Zaprezentowana jako pierwsza "Historia" urzekła mega pozytywnym, retrospektywnym wajbem, natomiast "G.R.A.D." z Igorillą na featuringu roznosił głośniki energią - równie pozytywną zresztą. Jakkolwiek by nie patrzeć, przygarnięty pod skrzydła Tu Wolno Palić Temzki to raper uśmiechnięty. To może być słowo klucz w przypadku tego materiału. Nie jest to uśmiech spod znaku nachalnie wyluzowanych chłopaczków, ale dojrzały uśmiech człowieka umiejącego cieszyć się tym co ma. Sam nawija, że nie szuka wielkich chwil, lecz takich, by wracać do nich za każdym razem, gdy życie rani. I dodaje, że jest jak bagnet, który przeszywa durność. A do tego dodaje fajnie rozwiązane koncepty na numery, dużo osobistych rozkminek, trochę abstrakcji i przymrużenia oka. Wszystko to wyłożone przyjemnym, leniwym (bardzo leniwym?) wokalem.
Wokalem jakby stworzonym dla kompozycji Roux Spany. Ten ukształtowany w Danii muzyk już na wcześniejszych albumach (chociażby Mardi Gras czy "1nce Again: The Remixes") dał się poznać jako amator ciepłych brzmień z dawnego obozu Native Tongues. "10" jest wręcz naszpikowana delikatnymi rhodesami, przy czym niepozbawiona lekkich ukłonów w stronę new beats. Jak zwykle wysmakowane bębny i głębokie basy są kolejnymi smaczkami, składającymi się na wyjątkowo przemyślaną, klimatyczną całość. Na tyle klimatyczną, że Q-Tip dałby się pociąć za "Częstotliwość".

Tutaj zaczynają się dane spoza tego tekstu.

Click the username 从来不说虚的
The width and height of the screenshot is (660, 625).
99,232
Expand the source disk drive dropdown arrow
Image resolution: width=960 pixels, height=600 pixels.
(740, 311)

Za "Q" też. I jeszcze za remix "Historii" autorstwa Świętego Mikołaja i Krzysztofa Nawickiego. Byłby pewnie zauroczony również refrenami Piotrka Pacaka i Pandorelli. A jeśli do tego dołożymy jeszcze udane zwrotki Spinache'a i eXo, wychodzi na to, że Temzki wydał bardzo porządny album. To może nie strzał w "10", ale mocna czwórka jak najbardziej. Polski słuchaczu, wstydź się. I weź nie gadaj, że zamuła.